When they bring those ideas to Billy, he helps them build a foundation that will get the business off the ground. “There is a high failure rate for new businesses,” he says. “Statistics show that entrepreneurs who have received mentorship or business coaching services have a much better chance at succeeding.”

He starts by identifying the entrepreneurial or business skills of the individual, helping them define their strengths and weaknesses, and then pointing them to other people or services that can help them overcome obstacles.

“I spend a good part of my days meeting with people and researching programs that apply to certain businesses,” he says. “For students to have access to that kind of information on campus is great. If they were to start something up they would have to run around to all kinds of departments and agencies looking for programming, but to have that one person here who can point them in that direction is really good for them.”

He also mentors them as they write their business plans and even helps build their balance sheets and cash flow statements, to demonstrate the viability of the potential business.

“Usually, if you’re going to start up a business and you approach someone for funding, they want to see some sort of business plan,” he explains. “It’s really hard, especially for a student, to walk in somewhere with just an idea and with no other real direction, and expect to get funding.” Market research is another area where Billy can be helpful.

“We have access to companies that post their research online,” he says. “I can go on there and get the information and provide it to these aspiring entrepreneurs. Sometimes I even help them write a survey to pass out in the local community so they can identify who their ideal customer is.”

Billy says the support doesn’t end once the business is off the ground.

“We’ll always provide ongoing support to them,” he says. “They might start a business out of their house and then want to hire someone and they don’t quite know how to do that. We can continue to offer advice as their business evolves.”

For entrepreneurs like Kevin Vincent, the advice and support that’s offered by Navigate is invaluable.

“They really helped me out with the numbers when I was doing the costing,” he says. “And then there are the things that you don’t think about. Have you got your insurance lined up? Are all your suppliers lined up? How much is it going to cost to get the supplies here? Little things like that.”

Kevin says the program also got him thinking ahead about how to expand his market.
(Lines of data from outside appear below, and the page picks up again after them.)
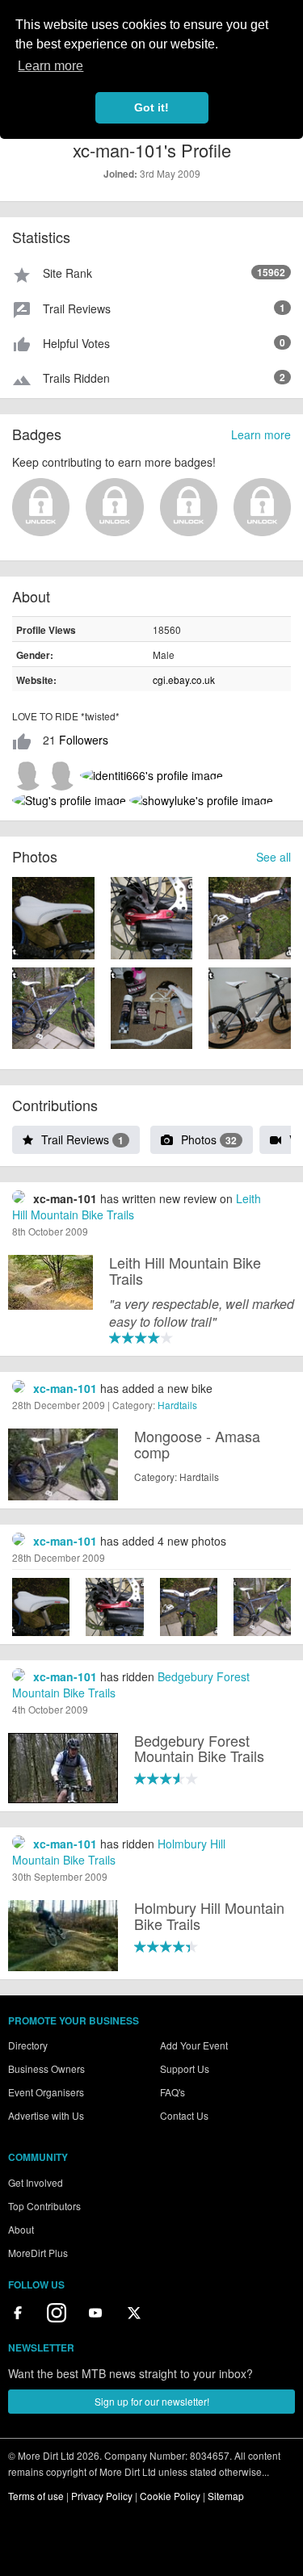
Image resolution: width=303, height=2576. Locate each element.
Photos (209, 1139)
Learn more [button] (50, 66)
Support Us (184, 2068)
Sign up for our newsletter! (152, 2401)
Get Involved (35, 2182)
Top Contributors (44, 2206)
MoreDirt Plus (38, 2252)
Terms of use (36, 2496)
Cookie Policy (170, 2496)
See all (273, 857)
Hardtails (177, 1405)
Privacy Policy (102, 2496)
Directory (28, 2045)
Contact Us (184, 2115)
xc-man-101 (65, 1388)
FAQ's (172, 2092)
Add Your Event (194, 2045)
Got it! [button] (151, 107)
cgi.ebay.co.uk (184, 679)
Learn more (261, 434)
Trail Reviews (82, 1139)
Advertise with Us (46, 2115)
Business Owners (46, 2068)
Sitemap (226, 2496)
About (21, 2229)
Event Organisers (46, 2092)
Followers (83, 740)
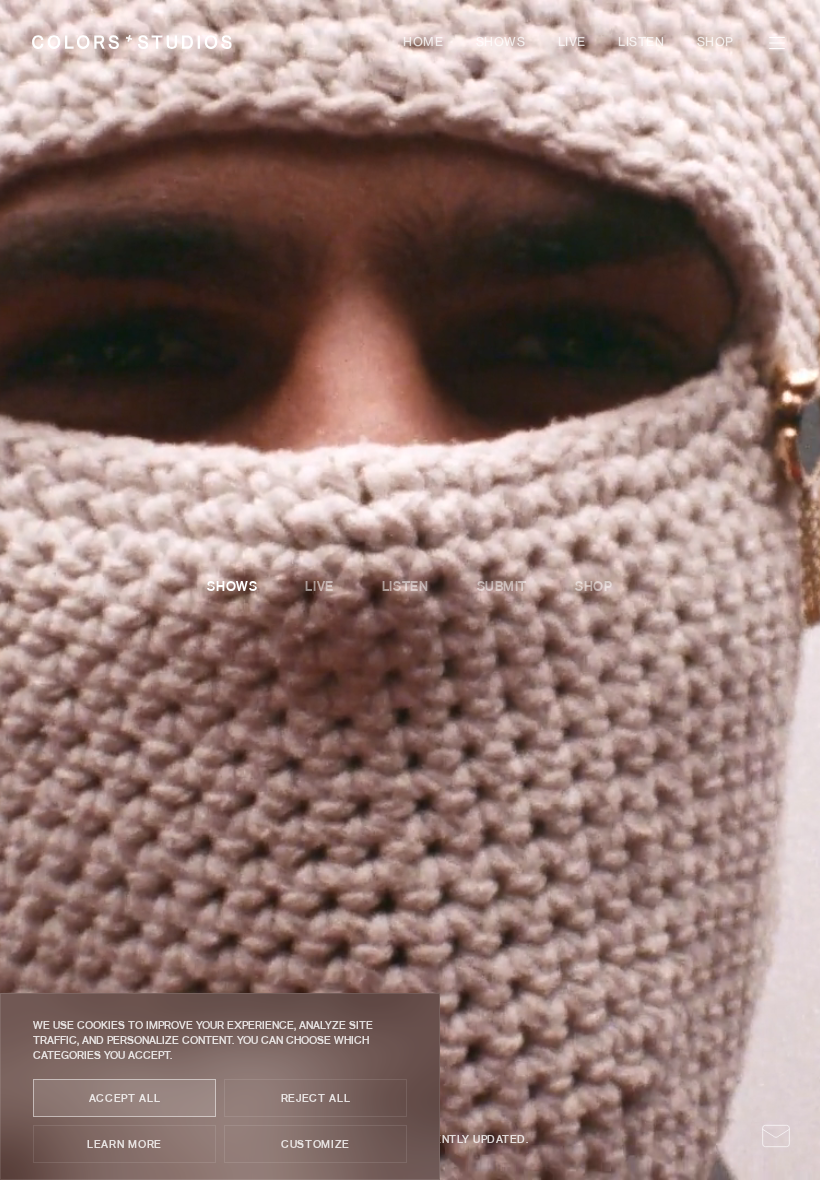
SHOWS (501, 43)
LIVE (572, 43)
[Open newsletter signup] (776, 1136)
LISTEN (641, 43)
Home (423, 43)
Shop (715, 43)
“It gave me an opportunity to size up what I was doing and make a long term plan instead of a short term plan,” he says. “I’m going to eventually put it in the grocery stores and the food court at Memorial and I’m working out a deal with some caterers to supply my product as well.”

Since 2004, when the program was known as Gateway West, more than 40 businesses have taken advantage of the mentoring services offered by Navigate. Billy says there are still plenty of great ideas out there that can benefit from it.

“There are some really great innovative ideas here, especially at CNA,” he says. “I think we could push the students a bit more to see the potential of those ideas and to get the private sector to take advantage of some of them. I think there is definite room for improvement because the place is busting at the seams.”